Just in case you didn’t know how I feel: patent trolls are a tax on innovation and are evil of the highest order.  ~ A VC

In a post entitled “How Patent Trolls Are A Tax On Innovation,” venture capitalist Fred Wilson states that “after 22 years in the venture capital business and countless hours discussing this issue, I come out on the side of less patent protection in information technology, no patent protection for software and business methods, and first and foremost the elimination of patent trolls.”

Like the troll of lore who lived under a bridge and extorted money from travelers, the so-called “patent trolls” are patent holders that do not make products but only threaten other companies with patent infringement lawsuits in order to extract money. (Ironically, Peter Detkin, former assistant general counsel at Intel is credited with coining this term and he now works for Intellectual Ventures LLC, a company that has been spending millions to buy up patents for licensing.)

It’s easy to see why Wilson feels strongly against patents.  He notes that there are currently three lawsuits pending against portfolio companies of his VC firms that are being brought by so-called patent trolls.  I think anyone under such attack would rightly feel that something must be amiss.  The article certainly garnered a lot of comments, mostly from people who agree with Wilson.  But are patents really so bad?  Aren’t patents what protect the markets of thousands of companies every day?

While Wilson makes the case for trying to protect the small inventor, he shows disdain for the solo inventor who does not commercialize a given technology because he/she “does not bring nearly as much economic value (and jobs) to our society as the entrepreneur who actually takes the risk, starts the company, hires people, commercializes the technology, raises the necessary capital, and builds lasting sustainable value.”   Thus, small inventors are not trolls if they are successful in commercializing the technology, raising capital, and building a lasting ACME company.  This leaves an awful lot of grey area full of companies that try but fail at commercialization.

In a convoluted bit of logic, Wilson concludes that the small inventor “can still get economic value from his/her patent, but it must be sold to an operating company that will use the patent to defend an operating business, not a financial investor who is just going to run around suing companies with impunity.”  Therefore, patent trollism is OK as long as it is performed by the inventor and not an intermediary.

Such an approach has some merit but what of companies and research institutes that exist primarily for research purposes?  Commercialization is not their mission.  Often, people do not realize that many of the important scientific advances came out of research institutions with no intentions of making commercial products.  Mosaic, the web browser credited with popularizing the World Wide Web, was created at the National Center for Supercomputing Applications (NCSA) is a state-federal partnership to develop and deploy national-scale cyberinfrastructure that advances science and engineering. NCSA operates as a unit of the University of Illinois at Urbana-Champaign.  Are universities then patent trolls?

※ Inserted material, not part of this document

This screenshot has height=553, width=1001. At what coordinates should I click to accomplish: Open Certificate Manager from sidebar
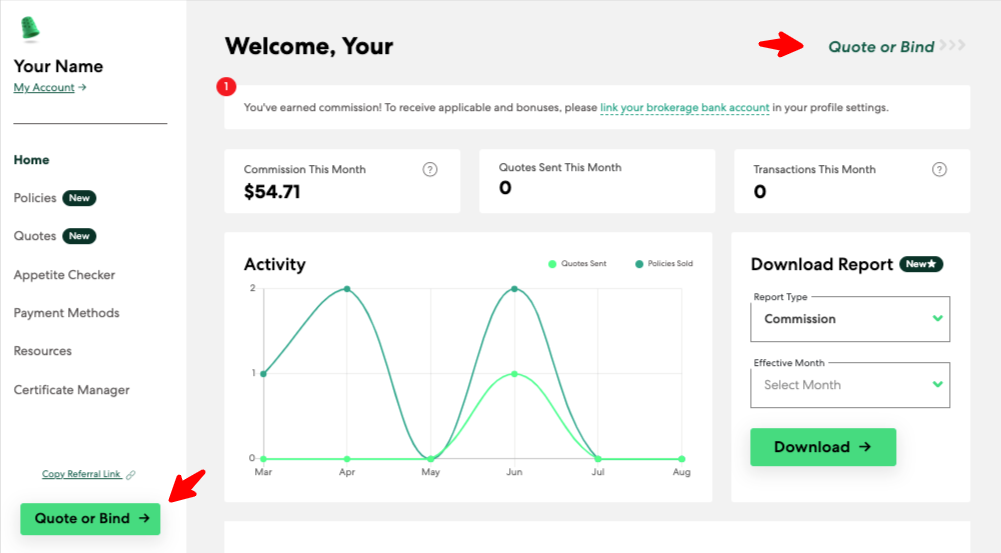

Mark Lemley, Professor of Law at Stanford Law School, seems to distinguish universities from trolls on the premise that universities (generally) do not lie in wait until an industry has developed around a technology and then demanding a disproportionate share of royalties based on irreversible investments.  Having run a university technology transfer office, I can assure you that these offices generally are not even aware of how a technology is developing.  This is not to slight universities, it’s just that universities can have inventions from a thousand different technology areas.  No one could keep track of every industry.  That’s not to say that universities don’t sue others for patent infringement.  [As IPBiz points out, what about the University of Rochester Cox-2 infringement case?  Or Columbia University’s co-transformation patent-extending attempt?]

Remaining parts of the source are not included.